◆ TASK DETAILS: Copy the following data exactly and drop the pictures.

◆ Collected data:
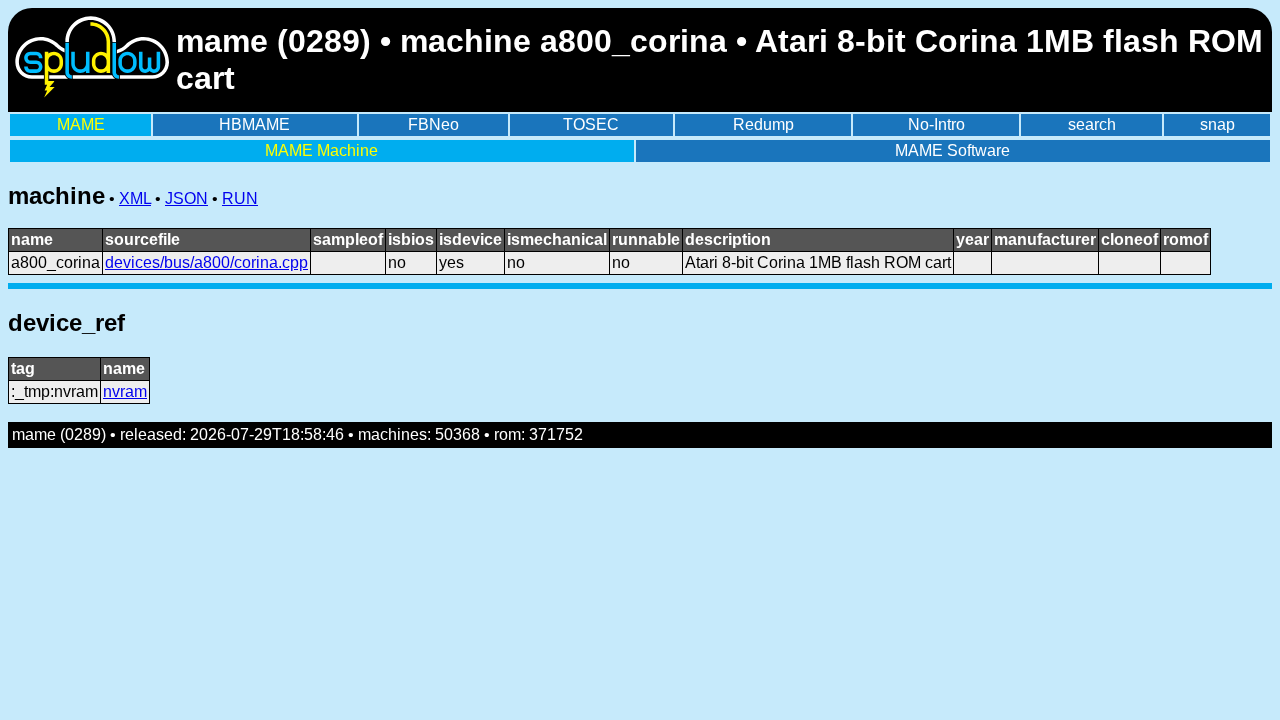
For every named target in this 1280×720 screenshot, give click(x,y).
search (1092, 124)
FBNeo (433, 124)
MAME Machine (321, 150)
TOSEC (591, 124)
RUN (240, 198)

◆ ANSWER TO THE PROBLEM:
For every named target in this 1280×720 screenshot, give click(x,y).
search (1092, 124)
FBNeo (433, 124)
MAME Machine (321, 150)
TOSEC (591, 124)
RUN (240, 198)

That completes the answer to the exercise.